La dernière descente de ce « voyage au centre de la terre » est en cours de construction dans un paysage de lande et de bouleaux. C’est une « tombe » conçue pour préserver son intégrité pendant cent mille ans et résister à une nouvelle glaciation.  Dans une roche de 1,9 milliard d’années, à cinq cents mètres de profondeur, la « cache » pourra contenir six mille cinq cents tonnes d’uranium usé. Ces précautions suffiront-elles à faire de nous de « bons ancêtres ? »

Hommes et paysage

 

« En de très rares occasions – une ou deux fois au cours d’une vie avec de la chance – nous sommes mis en présence d’une idée si forte que ses incidences nous donnent le vertige.

    Quand j’ai entendu parler pour la première fois du « réseau internet de la forêt » (en anglais : wood wide web), j’étais au bord des larmes. »

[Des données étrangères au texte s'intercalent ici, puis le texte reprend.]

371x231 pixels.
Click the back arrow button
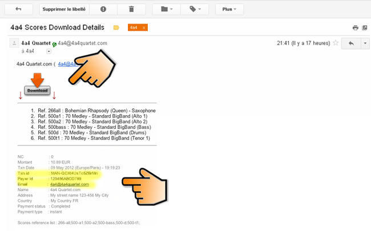(19, 10)
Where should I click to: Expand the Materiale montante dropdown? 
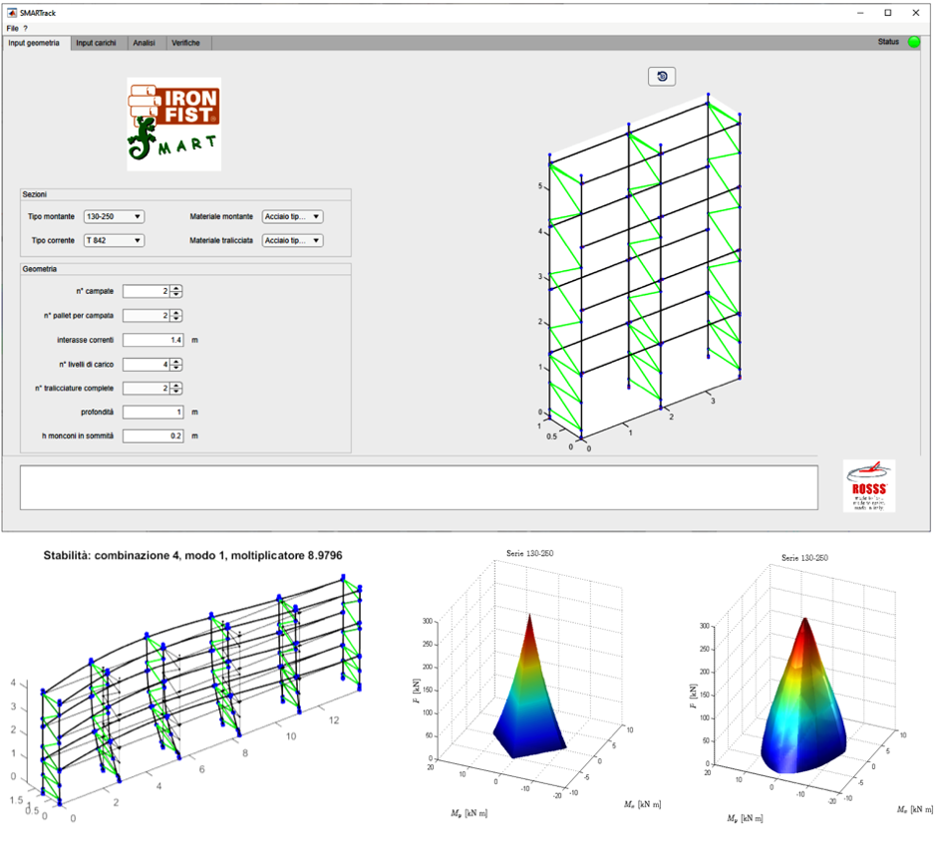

Pour tenter de comprendre et percevoir ce réseau invisible au profane, l’auteur parcourt la forêt d’Epping avec Merlin Sheldrake, « magicien », scientifique remarquable passionné dès son adolescence par les lichens et les champignons. Au cours du récit apparaissent ainsi des guides, chercheurs, spéléologues, dotés d’un sens de l’orientation hors du commun qui leur permet d’avancer sans hésiter dans les labyrinthes souterrains, téméraires, explorateurs infatigables. Parmi ces êtres d’exception il y a Lucian, traducteur, homme dépourvu d’ego « d’une générosité invraisemblable » ; Sean qui vit avec Jane dans un cottage de conte de fées ; Bradley, explorateur urbain, « homme généreux, intrépide, loyal – et d’excellente compagnie » ; Bjørnar, qui combat pour protéger le massif coralien et les zones de pêche contre de nouvelles prospections ; Bill, compositeur et chef d’orchestre qui voit et entend musicalement le paysage ; et beaucoup d’autres qui, aux quatre coins du monde ont cherché à percer les mystères du monde souterrain et de la surface, pour certains au péril de leur vie.

 

 

La conquête du savoir

 

Pour Robert Macfarlane, la connaissance est une expérience humaine. Son savoir est immense, puisé dans les livres et transmis par les savants, chercheurs, spécialistes qu’il a pu rencontrer. Mais cet érudit des temps modernes ne conçoit pas de parler de la nature, ici du monde souterrain, sans en avoir une perception propre, sans s’être confronté à ce milieu particulièrement terrifiant et hostile. La peur est omniprésente. Chaque descente est une confrontation à l’enfer et à soi-même, aux limites de l’être humain, liée sans doute à la pulsion de mort.  Elle est aussi quête d’extase et de beauté.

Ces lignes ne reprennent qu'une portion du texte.